As soon as I got back, EARTHQUAKE (Was that an earthquake? Or did I just rock your world??). I was all alone, in the bathroom, scared out of my MIND. But luckily S came home, only once the tremors were done, and we caught up with ALOT of things that went on over the weekend. The great thing about my life is that I all of a sudden of these insane urges to go to the gym. I have been going alot to swim. One of my lifes greatests pleasures. I swim laps, I sprint, I feel the water slide against my skin. It’s so wonderful. The walk to the gym with friends are always the best part too. But today was even better.

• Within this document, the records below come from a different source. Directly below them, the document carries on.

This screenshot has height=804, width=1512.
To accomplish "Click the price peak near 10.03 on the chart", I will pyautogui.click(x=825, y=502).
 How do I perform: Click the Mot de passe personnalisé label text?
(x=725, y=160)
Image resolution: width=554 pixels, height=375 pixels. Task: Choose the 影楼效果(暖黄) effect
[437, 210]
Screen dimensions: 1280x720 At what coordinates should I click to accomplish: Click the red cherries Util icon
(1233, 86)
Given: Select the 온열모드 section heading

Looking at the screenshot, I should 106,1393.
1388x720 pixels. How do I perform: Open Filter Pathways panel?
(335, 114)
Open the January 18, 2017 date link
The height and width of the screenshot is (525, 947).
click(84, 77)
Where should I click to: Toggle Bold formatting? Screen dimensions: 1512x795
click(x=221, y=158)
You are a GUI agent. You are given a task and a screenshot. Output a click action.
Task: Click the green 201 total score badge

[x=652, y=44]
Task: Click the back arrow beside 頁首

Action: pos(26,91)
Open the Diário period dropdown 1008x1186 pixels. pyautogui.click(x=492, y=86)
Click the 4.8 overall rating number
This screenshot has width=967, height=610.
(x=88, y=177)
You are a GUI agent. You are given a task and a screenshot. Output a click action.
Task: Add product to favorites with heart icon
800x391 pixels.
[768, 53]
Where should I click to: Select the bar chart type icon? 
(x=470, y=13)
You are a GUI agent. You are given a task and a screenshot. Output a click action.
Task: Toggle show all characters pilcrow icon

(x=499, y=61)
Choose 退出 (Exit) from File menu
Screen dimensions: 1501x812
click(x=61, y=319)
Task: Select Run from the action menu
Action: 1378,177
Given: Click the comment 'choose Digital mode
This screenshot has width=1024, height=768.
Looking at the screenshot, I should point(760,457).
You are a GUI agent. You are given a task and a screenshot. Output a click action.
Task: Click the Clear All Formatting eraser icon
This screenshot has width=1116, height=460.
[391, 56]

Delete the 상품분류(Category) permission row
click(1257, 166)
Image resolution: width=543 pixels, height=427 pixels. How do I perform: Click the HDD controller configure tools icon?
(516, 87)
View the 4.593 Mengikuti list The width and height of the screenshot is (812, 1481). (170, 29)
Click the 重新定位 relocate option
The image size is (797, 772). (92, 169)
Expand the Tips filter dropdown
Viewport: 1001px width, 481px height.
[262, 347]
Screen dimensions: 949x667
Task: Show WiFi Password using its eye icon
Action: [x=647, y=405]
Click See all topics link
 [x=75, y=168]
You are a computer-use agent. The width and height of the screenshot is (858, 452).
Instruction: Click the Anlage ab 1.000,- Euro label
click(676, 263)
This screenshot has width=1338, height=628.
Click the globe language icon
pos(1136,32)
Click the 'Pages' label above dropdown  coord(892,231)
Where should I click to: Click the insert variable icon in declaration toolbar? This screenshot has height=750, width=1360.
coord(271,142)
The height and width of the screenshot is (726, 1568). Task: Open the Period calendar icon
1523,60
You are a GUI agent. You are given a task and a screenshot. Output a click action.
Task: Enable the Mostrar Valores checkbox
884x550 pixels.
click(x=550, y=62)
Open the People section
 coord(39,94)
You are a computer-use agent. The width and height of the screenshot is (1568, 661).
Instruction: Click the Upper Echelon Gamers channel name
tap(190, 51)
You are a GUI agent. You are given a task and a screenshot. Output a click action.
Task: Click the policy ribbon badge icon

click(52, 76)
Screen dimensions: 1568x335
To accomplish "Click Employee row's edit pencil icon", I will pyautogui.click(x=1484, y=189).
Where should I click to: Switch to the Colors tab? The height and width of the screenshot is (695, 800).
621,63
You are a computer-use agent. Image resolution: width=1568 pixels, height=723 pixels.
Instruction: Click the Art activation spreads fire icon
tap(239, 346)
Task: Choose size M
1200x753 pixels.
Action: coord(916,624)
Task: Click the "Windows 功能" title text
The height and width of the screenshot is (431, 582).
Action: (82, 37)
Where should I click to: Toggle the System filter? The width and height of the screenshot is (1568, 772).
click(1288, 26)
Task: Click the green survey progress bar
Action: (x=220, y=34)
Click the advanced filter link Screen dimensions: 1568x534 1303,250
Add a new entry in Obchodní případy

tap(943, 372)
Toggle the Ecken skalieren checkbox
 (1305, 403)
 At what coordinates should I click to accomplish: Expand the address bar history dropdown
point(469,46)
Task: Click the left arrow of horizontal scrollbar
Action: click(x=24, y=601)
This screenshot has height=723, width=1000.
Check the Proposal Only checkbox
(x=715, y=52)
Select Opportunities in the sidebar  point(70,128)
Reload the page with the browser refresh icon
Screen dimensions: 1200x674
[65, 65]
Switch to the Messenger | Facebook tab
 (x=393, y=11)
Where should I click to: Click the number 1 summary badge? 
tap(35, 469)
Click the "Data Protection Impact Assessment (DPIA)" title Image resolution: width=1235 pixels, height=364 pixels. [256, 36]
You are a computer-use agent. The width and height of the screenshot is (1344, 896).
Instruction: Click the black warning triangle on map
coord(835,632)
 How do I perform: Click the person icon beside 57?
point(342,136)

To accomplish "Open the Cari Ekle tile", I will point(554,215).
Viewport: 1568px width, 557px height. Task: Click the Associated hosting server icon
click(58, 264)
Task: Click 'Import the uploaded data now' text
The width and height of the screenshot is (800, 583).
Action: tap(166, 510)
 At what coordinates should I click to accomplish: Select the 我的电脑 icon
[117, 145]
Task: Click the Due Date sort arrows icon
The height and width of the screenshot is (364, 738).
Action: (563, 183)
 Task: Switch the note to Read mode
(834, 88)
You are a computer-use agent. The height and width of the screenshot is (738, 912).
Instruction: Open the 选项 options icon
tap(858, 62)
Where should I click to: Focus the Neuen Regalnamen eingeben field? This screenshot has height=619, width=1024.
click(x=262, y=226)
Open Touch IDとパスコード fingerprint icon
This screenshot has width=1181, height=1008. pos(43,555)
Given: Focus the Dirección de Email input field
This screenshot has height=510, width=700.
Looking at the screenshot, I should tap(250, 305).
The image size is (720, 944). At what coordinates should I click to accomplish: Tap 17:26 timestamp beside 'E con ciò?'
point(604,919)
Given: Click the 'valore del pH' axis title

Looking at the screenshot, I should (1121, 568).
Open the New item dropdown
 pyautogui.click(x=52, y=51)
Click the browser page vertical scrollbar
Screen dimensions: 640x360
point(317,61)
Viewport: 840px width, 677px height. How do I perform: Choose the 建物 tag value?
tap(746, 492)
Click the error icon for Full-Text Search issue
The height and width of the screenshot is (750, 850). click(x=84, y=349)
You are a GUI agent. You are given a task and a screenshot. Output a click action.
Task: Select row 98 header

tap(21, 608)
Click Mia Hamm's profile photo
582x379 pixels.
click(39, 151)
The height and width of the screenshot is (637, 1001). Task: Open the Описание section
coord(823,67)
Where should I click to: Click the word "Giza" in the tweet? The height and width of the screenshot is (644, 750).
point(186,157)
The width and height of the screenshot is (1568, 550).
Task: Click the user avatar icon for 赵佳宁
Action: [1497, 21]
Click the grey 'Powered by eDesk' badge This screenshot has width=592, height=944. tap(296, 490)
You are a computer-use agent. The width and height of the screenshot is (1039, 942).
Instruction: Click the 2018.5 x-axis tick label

I was so driven to go to the gym, i left home hours earlier than I normally do to make the hours today! I put on my suit and parted ways with The Palace. It felt so good to jump in the water. And amazingly enough, I still got tan swimming at 4:30 pm! As soon as I walked out of the locker room, I ran into A.
"Hey. Wanna play pingpong?"
I saw the challange in his eyes. How was I not supposed to take up that challange?? I regret it now, because I knew i was exhausted and I wasn’t in my A game after the sprints, but Hey. I had nothing else planned, so I said yes.
But it was so fun because N was there too, and he stood up to me against A’s smack talk. I’m going to have to get used to his humor. It’s so SARCASTIC. But it like it. Haha.
As soon as I got back I went on another epic journey! P and I went all the way to the Spectrum to eat Chipotle.. and it was closed. So we drove all the way back to In-n-Out at utc.. and it was closed too. I was about to shoot someone. NOT FAIR. Those were the only two places I wanted to eat, and those where the two places that P assured me were open. Sigh. But it’s okay. We ate at LeDip, and had some YogurtLand with it. Along with jokes of TrueBlood, after seeing some MAD hickeys all over this freshman girls neck. They were some crazy hickeys.
Then we came back, and P and I played 5 rounds of Pingpong. It was so much fun because we’re about the same level and the rallies kept going on! Best out of 3… I lost again. LOL.
After having all the endorphins pumping through my body, I decided to socially interact with people online. Thats when I got the best invitation ever. I watched Good Hair the movie by Chris Rock with T, JennK, and C and it was so funny! Really interesting too! It was a whole different world. A world that I am not exposed to by any association.
All in all. I am really happy. Good day today. I did alot, and this blog is really long. Haha, oh well. No revelations, but just a reminder for me to go back and read this and go, Huh! I remember that day! and smile to myself.